Sachs was as enthusiastic about Marisa Tomei, who plays Kate, the wife of Ben’s nephew, who together with their son invite Lithgow’s character into their home, as he was about Molina and Lithgow. “She has said that it’s one of the first roles she’s had where she’s asked to share her experience as a woman and not to hide it,” he remarked. “She’s not twenty-five, and this film allows her to be a grown-up. She’s also creatively so ambitious to create very complex moments.” He pointed to one scene in which she had no dialogue: “She’s just sitting there, and you can see paragraphs being written, as a novelist would, on her face. And I watched that and said, oh, that’s how she got nominated for three Academy Awards—to tell that story with no dialogue.”
“Love Is Strange” is scored entirely with excerpts from the works of Chopin, and Sachs said that the decision to do so reflected his admiration for how the music of Simon & Garfunkle had been employed in “The Graduate” by Mike Nichols. “That was kind of the inspiration—that I could use Chopin in a similar way, to create a score out of it that would both speak to the film but also stand separately,” he said. “You are challenged to be complex and emotional, and to create beauty, when you’re working with Chopin—in the way you want to be challenged. That music is so infinite in terms of what you discover. And it also doesn’t do all the work for you, your connection to music is very associative, and I like that in cinema as well. As a filmmaker, I assume that the audience is going to meet me half way, and if I give them what they need, then they’re going to take the film away with them.
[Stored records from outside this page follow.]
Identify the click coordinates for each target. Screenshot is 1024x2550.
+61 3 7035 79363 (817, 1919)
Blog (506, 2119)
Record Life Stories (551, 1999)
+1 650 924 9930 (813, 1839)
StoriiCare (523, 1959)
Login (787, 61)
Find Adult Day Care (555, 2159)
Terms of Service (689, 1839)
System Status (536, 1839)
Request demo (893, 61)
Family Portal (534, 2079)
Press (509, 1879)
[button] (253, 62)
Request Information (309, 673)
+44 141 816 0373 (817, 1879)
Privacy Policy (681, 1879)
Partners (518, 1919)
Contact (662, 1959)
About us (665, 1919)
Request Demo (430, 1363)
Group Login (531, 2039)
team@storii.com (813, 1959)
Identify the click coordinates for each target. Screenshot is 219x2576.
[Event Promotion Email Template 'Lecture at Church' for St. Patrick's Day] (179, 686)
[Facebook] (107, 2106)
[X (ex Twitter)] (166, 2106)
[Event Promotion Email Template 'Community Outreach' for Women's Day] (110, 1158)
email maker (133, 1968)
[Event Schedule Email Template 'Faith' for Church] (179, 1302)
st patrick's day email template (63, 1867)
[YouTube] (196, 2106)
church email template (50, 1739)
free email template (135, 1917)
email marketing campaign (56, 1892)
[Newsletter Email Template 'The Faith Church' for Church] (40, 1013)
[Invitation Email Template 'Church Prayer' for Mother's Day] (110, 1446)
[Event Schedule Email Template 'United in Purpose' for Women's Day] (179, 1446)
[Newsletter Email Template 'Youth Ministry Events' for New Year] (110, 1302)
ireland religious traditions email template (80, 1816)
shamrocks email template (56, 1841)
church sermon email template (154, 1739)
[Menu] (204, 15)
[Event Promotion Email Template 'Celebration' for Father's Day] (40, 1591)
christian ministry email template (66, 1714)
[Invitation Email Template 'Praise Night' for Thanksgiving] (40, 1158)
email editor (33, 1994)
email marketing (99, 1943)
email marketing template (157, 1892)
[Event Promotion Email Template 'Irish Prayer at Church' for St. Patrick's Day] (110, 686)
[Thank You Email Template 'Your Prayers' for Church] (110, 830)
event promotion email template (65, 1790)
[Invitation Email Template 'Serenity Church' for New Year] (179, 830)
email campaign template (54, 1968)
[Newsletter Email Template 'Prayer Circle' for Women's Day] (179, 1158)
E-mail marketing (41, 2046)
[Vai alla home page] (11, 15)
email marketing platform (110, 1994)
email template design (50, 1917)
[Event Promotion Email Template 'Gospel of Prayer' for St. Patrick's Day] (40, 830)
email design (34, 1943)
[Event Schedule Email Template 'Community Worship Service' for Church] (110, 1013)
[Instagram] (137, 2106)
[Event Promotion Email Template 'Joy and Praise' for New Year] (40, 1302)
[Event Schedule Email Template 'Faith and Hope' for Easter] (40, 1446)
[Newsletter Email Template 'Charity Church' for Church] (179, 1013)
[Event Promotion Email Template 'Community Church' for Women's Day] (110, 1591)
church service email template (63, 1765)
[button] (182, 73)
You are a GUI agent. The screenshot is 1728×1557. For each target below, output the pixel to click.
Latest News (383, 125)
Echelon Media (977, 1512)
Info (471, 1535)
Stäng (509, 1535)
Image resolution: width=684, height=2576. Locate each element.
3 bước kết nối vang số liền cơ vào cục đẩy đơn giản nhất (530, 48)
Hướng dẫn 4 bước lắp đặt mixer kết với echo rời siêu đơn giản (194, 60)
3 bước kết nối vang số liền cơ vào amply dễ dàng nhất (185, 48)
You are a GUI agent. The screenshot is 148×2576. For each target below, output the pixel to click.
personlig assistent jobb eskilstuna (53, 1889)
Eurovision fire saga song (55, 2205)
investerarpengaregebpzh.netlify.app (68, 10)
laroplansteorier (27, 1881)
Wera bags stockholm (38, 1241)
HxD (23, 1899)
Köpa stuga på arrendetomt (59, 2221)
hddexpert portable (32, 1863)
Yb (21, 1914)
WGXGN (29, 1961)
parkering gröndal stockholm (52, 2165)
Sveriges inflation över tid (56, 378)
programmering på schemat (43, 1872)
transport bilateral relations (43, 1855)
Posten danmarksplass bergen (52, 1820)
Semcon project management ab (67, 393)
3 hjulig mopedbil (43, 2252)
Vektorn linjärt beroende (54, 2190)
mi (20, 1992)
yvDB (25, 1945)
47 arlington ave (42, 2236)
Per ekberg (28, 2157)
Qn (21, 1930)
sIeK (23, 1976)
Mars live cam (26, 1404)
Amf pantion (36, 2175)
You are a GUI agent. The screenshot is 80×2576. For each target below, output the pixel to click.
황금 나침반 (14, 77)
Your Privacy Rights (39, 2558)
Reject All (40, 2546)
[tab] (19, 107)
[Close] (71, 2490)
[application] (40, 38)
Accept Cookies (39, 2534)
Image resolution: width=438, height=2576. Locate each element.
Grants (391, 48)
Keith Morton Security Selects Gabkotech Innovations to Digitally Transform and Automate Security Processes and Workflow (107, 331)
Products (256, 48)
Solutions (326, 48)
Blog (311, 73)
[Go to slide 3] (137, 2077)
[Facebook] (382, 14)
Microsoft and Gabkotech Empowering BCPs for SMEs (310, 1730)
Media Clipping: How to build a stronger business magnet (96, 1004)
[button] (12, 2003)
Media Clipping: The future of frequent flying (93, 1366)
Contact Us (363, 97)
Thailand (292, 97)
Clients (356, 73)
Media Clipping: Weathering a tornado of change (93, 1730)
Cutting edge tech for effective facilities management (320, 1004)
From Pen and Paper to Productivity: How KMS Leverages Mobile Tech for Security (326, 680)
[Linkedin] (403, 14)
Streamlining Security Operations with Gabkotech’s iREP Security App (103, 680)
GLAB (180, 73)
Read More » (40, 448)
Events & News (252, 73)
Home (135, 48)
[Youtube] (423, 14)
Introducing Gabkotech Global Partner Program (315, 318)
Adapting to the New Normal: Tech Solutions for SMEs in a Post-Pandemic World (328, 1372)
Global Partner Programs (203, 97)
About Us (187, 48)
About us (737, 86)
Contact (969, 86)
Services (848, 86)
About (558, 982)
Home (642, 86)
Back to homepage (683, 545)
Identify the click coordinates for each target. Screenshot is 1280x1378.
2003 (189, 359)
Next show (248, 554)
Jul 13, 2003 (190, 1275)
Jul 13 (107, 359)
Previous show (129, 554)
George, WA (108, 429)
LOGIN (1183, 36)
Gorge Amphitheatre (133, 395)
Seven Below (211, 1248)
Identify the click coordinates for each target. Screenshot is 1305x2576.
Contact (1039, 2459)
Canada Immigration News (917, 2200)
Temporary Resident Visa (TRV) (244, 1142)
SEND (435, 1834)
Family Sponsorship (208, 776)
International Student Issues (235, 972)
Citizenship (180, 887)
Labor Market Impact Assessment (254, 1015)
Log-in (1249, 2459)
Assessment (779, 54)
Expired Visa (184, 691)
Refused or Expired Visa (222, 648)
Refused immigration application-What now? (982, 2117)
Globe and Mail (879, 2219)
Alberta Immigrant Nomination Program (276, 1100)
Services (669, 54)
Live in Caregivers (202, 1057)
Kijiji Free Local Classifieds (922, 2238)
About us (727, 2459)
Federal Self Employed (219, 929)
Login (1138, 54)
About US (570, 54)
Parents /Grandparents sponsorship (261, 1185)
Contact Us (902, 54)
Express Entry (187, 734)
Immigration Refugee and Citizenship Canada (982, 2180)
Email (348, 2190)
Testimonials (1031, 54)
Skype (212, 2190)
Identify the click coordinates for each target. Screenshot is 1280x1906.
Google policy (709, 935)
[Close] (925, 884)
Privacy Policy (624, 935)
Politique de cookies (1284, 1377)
And I think that’s what music does.”
Sachs added a point about the score that was especially meaningful to him: “The last cue of the film…[is] a piece that started the movie, called the Berceuse, and it [also] ends the movie. Chopin never wrote it for full orchestra, but in the twentieth century someone orchestrated that piece, and in the film we’re actually using the orchestrated version, which gives it this moody blossom in the final seconds. My music supervisor knew that this piece existed. And I think that’s the kind of great communal thing that’s what the film is about. But it’s also what making a movie is about.”